Sometimes one has to work on the development of services that are configured via environment variables, and some of those environment variables are secrets, such as passwords and encryption keys. Storing secrets unencrypted on disk in .env files (even with full disk encryption) is generally a bad idea. This project aims to partially solve this problem by providing a way to store such env variables in the keyring (DBUS Secret Service API provider on Linux, or Keychain on Mac OS), and an interface to run your service providing these secrets via env to the subprocess.

Usage

All secrets are grouped by a namespace. A namespace is an arbitrary string that by default is set to the name of the current working directory, and can be explicitly defined for each command.

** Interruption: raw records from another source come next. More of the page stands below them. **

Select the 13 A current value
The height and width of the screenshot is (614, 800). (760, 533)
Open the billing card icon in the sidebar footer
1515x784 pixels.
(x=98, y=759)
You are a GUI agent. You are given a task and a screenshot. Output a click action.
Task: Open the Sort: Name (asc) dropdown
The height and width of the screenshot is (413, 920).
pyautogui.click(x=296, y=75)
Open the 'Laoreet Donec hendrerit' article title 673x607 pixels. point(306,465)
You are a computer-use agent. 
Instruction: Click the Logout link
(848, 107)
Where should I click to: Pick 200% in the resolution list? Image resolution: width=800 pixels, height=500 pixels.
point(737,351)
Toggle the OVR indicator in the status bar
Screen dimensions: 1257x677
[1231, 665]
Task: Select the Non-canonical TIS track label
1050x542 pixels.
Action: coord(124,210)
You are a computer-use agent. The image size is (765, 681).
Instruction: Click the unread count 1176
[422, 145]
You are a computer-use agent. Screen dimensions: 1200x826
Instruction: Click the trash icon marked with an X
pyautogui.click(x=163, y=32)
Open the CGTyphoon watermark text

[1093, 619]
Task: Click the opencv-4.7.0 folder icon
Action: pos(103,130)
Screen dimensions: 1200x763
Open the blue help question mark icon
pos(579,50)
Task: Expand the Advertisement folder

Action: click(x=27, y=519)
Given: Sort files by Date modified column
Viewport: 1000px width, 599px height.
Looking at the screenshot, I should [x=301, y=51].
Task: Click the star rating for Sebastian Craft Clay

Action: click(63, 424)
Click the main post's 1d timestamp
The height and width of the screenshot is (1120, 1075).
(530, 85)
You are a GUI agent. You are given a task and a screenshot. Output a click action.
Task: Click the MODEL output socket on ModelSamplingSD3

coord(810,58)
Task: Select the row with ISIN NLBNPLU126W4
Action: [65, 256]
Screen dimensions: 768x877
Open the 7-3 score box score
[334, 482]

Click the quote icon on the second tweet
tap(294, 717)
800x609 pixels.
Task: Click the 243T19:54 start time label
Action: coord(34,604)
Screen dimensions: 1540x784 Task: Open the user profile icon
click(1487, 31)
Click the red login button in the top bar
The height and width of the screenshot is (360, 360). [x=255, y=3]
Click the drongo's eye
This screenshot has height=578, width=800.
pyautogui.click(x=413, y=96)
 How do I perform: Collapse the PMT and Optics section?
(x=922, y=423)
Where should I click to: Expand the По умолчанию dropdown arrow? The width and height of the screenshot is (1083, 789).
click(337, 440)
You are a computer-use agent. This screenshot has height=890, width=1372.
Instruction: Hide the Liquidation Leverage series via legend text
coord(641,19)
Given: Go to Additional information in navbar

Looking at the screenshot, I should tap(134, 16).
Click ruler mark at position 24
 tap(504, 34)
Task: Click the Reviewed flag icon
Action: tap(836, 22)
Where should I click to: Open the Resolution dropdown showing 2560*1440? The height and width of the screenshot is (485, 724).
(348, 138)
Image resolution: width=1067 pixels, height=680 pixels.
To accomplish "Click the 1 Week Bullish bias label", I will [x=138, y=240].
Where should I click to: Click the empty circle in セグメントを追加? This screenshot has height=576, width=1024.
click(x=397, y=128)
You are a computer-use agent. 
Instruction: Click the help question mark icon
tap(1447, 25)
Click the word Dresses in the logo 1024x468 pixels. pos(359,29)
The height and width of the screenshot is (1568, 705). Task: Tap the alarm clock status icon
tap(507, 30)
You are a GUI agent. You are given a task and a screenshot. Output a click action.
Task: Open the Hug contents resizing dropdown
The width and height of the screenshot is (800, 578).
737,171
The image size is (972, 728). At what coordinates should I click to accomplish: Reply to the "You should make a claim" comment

A namespace is useful not only to group secrets by projects but also to define an environment, for instance, the namespace can be set to my-service/prod or my-service/test.

Example:

mkdir -p ~/test/project-a

# Set secrets for the namespace `project-a`
cd ~/test/project-a
env-secrets set MY_ENV_NAME1 # Will prompt to enter the password
env-secrets set MY_ENV_NAME2 -v secret_value # Will use the argument as a value
env-secrets project-a set MY_ENV_NAME3 -v secret_value # Will use the argument as a value
env-secrets project-b set MY_ENV_NAME1 -v secret_value # Will NOT overlap with with `project-a` secrets

# Write the value of a particular secret to stdout
env-secrets get MY_ENV_NAME1
env-secrets project-a get MY_ENV_NAME1

# Run a sub-process with secrets
env-secrets run env
env-secrets project-a run env

# Print secrets as lines in a form of `export NAME="value"` to stdout
env-secrets env
echo $(eval "$(env-secrets env)"; env) # Can be eval'ed by bash

# Export secrets of a namespace. Useful to import the secrets later on a different machine.
# Will print secrets as lines in a form of `env-secrets NAMESPACE set NAME -v "value"`
env-secrets export

Security considerations

Does this service solve all the security concerns for services that require secrets as environment variables? Probably not. The best approach is still for the service to use a security vault directly via API.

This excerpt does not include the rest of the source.